How risk analysis is carried out

How do we think about the risk of dam failure? Most risk analyses begin with a systematically structured model of the events that could, if they happened in a particular way, lead to failure. This model is called, an event tree.[3]

An event tree begins with an initiating event, and graphs the sequences of subsequent hypothetical events that ultimately could lead to failure. Examples of initiating events include earthquakes, floods, and hurricanes. An example of something other than a natural hazard that might be an initiating event is excessive settlement, which may cause equipment failure, say, a spillway gate, and simultaneously disrupt utility services needed to deal with that equipment failure.

The steps in a risk analyses are:

1. Define what “failure” means.
2. Identify initiating events.
3. Build an event tree of the system.
4. Develop models for individual components.
5. Identify correlations among component failures or failure modes.
6. Assess probabilities and correlations for events, parameters, and processes.
7. Calculate system reliability.

It is often said that a principal benefit of risk analysis lies simply in structuring the problem as an event tree and in trying to identify interactions and correlations—what reliability engineers call “failure modes and effects analysis”—whether or not quantitative reliability calculations are ever carried out or used.

Structuring risk in an event tree

An event tree is nothing more than a graphical device for laying out chains of events that could lead from an initiating event to failure. Each chain in this tree leads to some performance of the system. Some of these chains lead to adverse performance, some do not. For each event in the tree, a probability is assessed presuming the occurrence of all the events preceding it in the tree, that is, a conditional probability. The total probability for a particular chain of events or path through the tree is found by multiplying the sequences of conditional probabilities.
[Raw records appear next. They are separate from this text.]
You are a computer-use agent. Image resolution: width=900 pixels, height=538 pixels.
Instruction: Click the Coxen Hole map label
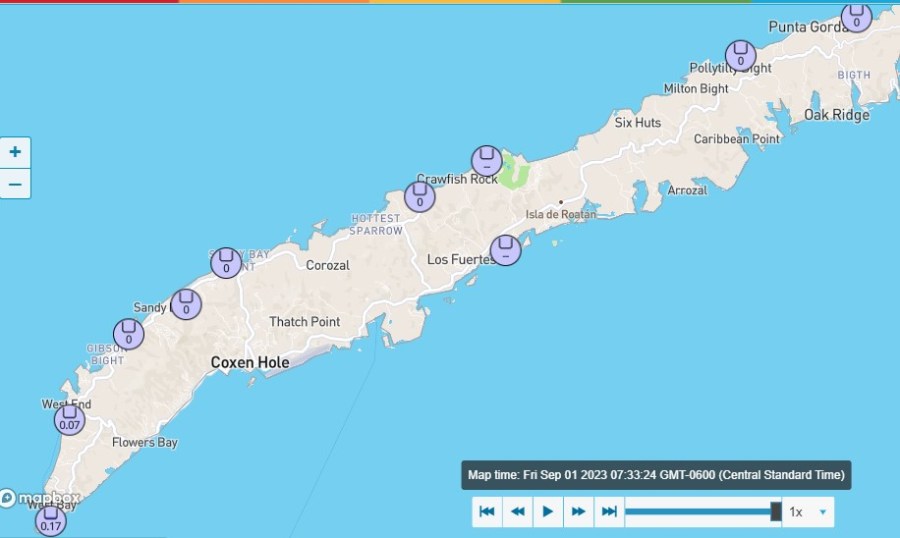click(250, 362)
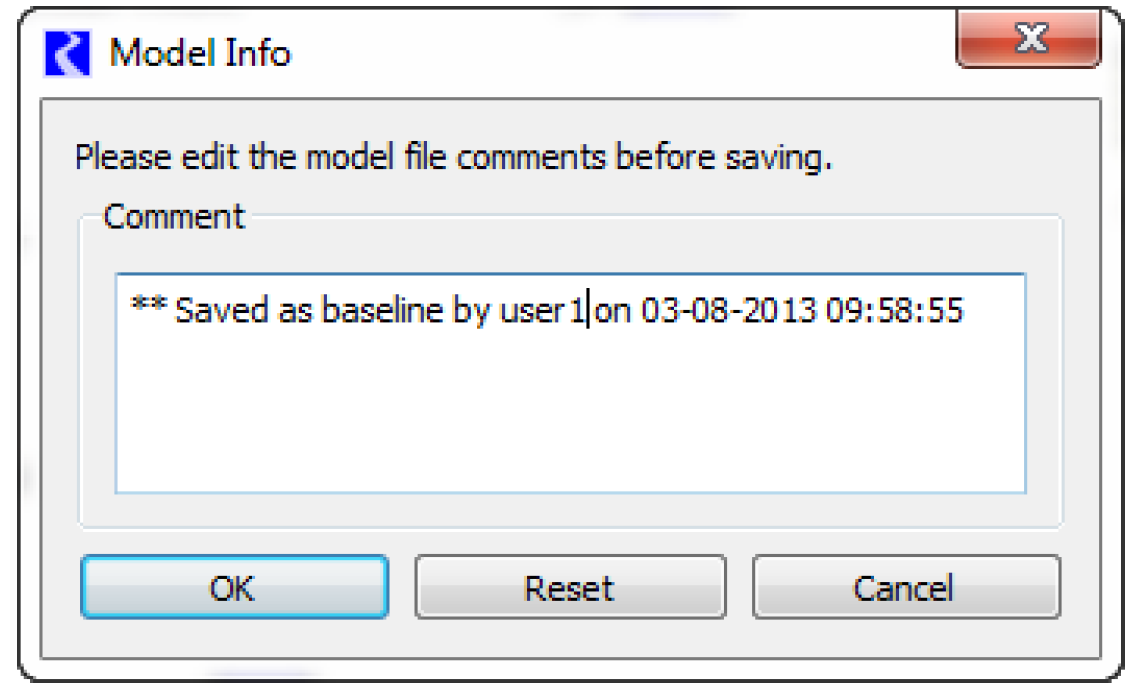Click the word 'on' before the date
Screen dimensions: 1142x683
pos(614,310)
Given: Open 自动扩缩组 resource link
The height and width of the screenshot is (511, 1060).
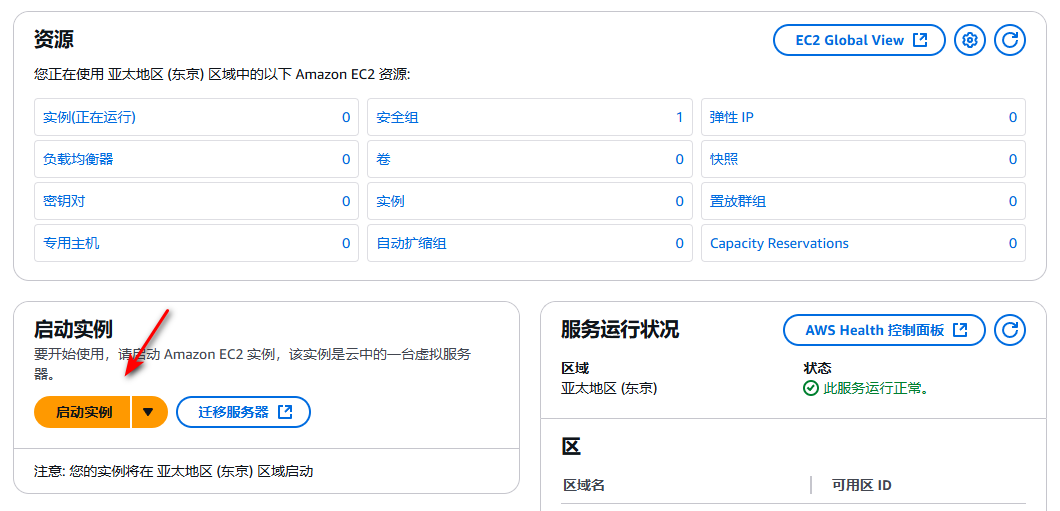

Simple random experiments can be used to show how event trees are useful in diagramming outcomes and identifying sample spaces. These event trees for simple experiments are the same in concept as those used to analyze complex system reliability, only much simpler. The event tree shown in Figure 1 represents the experiment comprising two successive tosses of a fair coin. On the first toss, the coin lands either heads-up or heads-down, and similarly on the second toss. If one presumes these tosses to be independent, the branch probabilities in all cases are 0.5. The probability of each of the four possible outcomes is the same, 0.25. If a wager is placed such that the player looses if and only if two tails occur (T,T), then the “probability of failure” from the event tree is, 0.25. The use of event trees in analyzing complex system behavior is exactly the same as in this simple example.